■ TASK REQUIREMENTS: All lines from the one containing "Thunder Bay (751, 2460)" down to the final line of the entries below: return them exactly.

■ DATA EXTRACT:
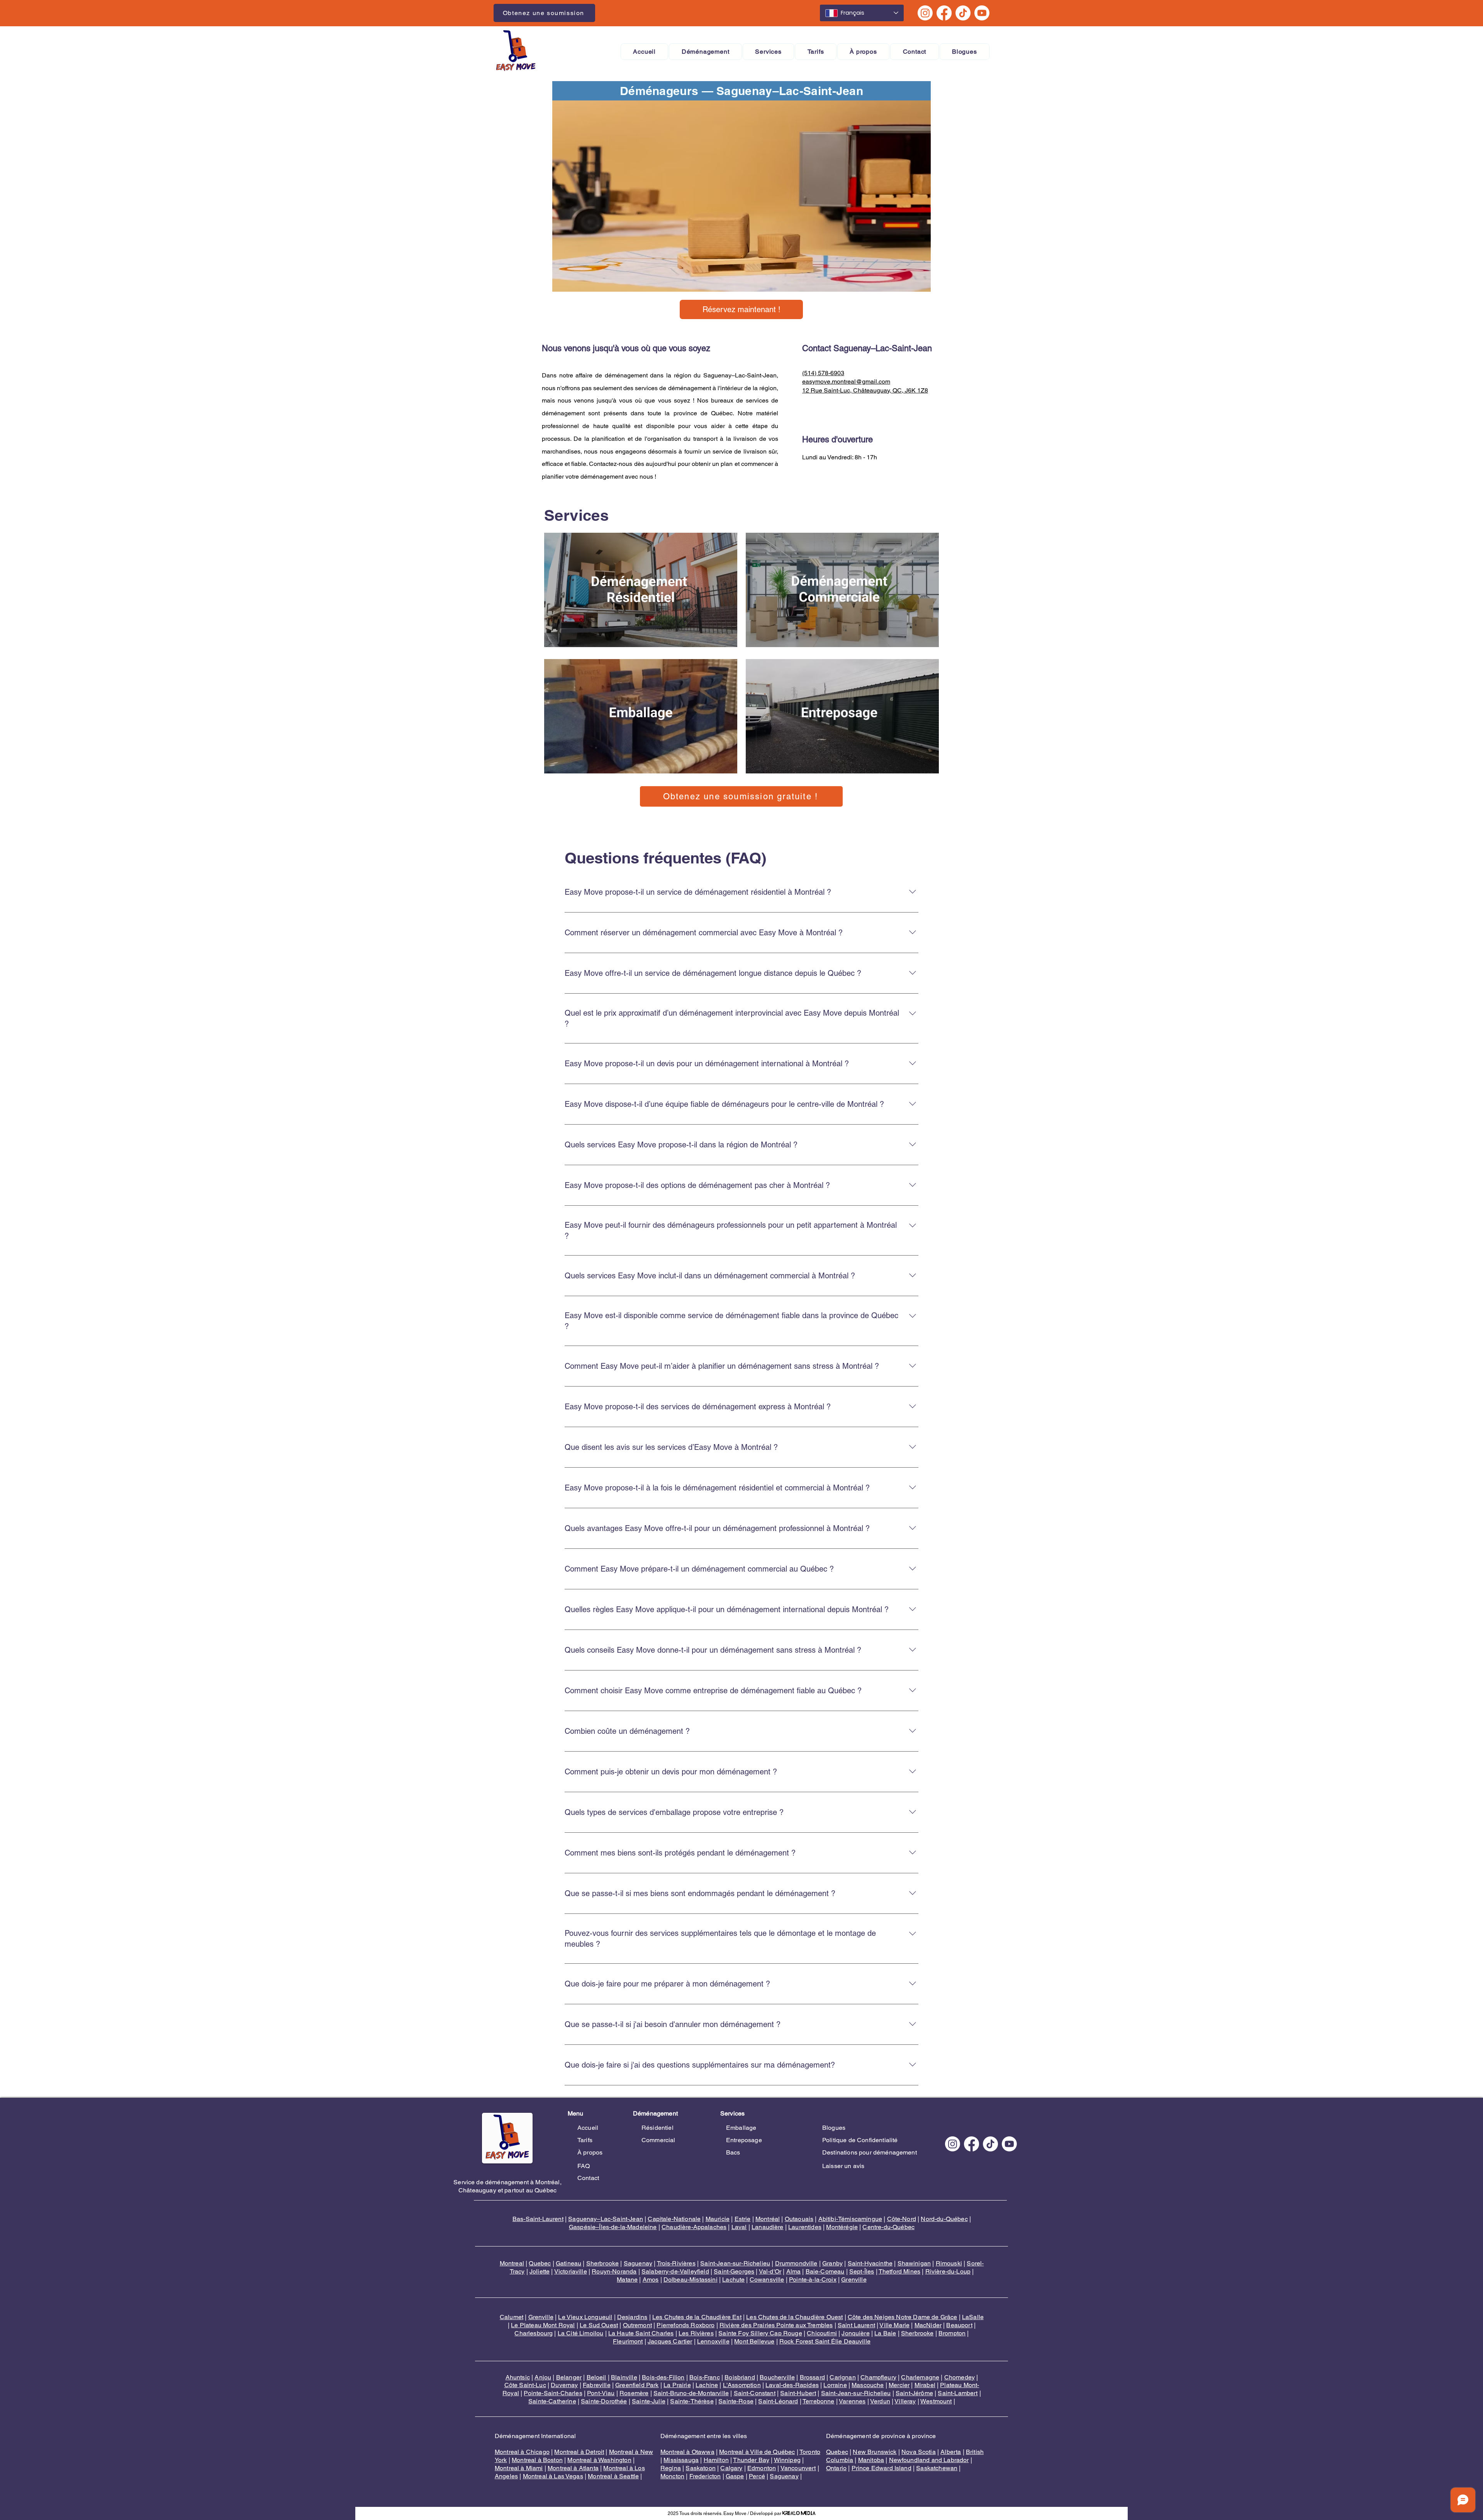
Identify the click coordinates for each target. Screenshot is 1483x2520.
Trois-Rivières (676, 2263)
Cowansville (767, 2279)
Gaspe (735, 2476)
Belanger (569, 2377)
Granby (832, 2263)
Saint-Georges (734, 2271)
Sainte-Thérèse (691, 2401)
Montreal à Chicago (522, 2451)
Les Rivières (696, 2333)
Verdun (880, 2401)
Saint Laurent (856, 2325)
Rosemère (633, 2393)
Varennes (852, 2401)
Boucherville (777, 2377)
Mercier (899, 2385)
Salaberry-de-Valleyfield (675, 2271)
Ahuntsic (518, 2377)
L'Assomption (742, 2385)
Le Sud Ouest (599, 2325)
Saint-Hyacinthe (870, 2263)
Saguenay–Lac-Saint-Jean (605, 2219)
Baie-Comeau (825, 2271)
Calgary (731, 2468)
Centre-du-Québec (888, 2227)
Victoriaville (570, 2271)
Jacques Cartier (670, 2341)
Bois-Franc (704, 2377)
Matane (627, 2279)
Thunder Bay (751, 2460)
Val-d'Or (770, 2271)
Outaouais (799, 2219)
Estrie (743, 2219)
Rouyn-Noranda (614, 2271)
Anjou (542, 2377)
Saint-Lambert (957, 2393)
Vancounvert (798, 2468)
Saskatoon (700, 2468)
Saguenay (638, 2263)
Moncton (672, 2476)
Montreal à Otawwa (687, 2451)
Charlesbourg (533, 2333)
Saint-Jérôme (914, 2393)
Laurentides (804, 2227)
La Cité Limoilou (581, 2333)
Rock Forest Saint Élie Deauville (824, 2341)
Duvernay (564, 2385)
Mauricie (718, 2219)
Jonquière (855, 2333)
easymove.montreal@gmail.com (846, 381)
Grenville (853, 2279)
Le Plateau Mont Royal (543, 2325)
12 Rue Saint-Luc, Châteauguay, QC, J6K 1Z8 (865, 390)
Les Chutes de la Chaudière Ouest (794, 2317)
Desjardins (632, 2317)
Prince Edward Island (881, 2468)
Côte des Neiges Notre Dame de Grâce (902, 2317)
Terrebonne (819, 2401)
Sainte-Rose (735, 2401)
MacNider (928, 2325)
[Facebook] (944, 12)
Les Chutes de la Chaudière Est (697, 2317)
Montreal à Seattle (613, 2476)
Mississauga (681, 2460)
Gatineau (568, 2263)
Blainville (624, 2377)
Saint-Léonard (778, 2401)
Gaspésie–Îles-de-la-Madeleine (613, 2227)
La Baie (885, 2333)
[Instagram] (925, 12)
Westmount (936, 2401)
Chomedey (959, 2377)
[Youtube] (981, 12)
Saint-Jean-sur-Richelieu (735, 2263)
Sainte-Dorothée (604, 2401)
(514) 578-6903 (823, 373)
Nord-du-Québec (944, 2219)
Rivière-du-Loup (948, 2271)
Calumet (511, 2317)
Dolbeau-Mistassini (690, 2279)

■ TASK SOLUTION:
Thunder Bay (751, 2460)
Val-d'Or (770, 2271)
Outaouais (799, 2219)
Estrie (743, 2219)
Rouyn-Noranda (614, 2271)
Anjou (542, 2377)
Saint-Lambert (957, 2393)
Vancounvert (798, 2468)
Saskatoon (700, 2468)
Saguenay (638, 2263)
Moncton (672, 2476)
Montreal à Otawwa (687, 2451)
Charlesbourg (533, 2333)
Saint-Jérôme (914, 2393)
Laurentides (804, 2227)
La Cité Limoilou (581, 2333)
Rock Forest Saint Élie Deauville (824, 2341)
Duvernay (564, 2385)
Mauricie (718, 2219)
Jonquière (855, 2333)
easymove.montreal@gmail.com (846, 381)
Grenville (853, 2279)
Le Plateau Mont Royal (543, 2325)
12 Rue Saint-Luc, Châteauguay, QC, J6K 1Z8 (865, 390)
Les Chutes de la Chaudière Ouest (794, 2317)
Desjardins (632, 2317)
Prince Edward Island (881, 2468)
Côte des Neiges Notre Dame de Grâce (902, 2317)
Terrebonne (819, 2401)
Sainte-Rose (735, 2401)
MacNider (928, 2325)
[Facebook] (944, 12)
Les Chutes de la Chaudière Est (697, 2317)
Montreal à Seattle (613, 2476)
Mississauga (681, 2460)
Gatineau (568, 2263)
Blainville (624, 2377)
Saint-Léonard (778, 2401)
Gaspésie–Îles-de-la-Madeleine (613, 2227)
La Baie (885, 2333)
[Instagram] (925, 12)
Westmount (936, 2401)
Chomedey (959, 2377)
[Youtube] (981, 12)
Saint-Jean-sur-Richelieu (735, 2263)
Sainte-Dorothée (604, 2401)
(514) 578-6903 (823, 373)
Nord-du-Québec (944, 2219)
Rivière-du-Loup (948, 2271)
Calumet (511, 2317)
Dolbeau-Mistassini (690, 2279)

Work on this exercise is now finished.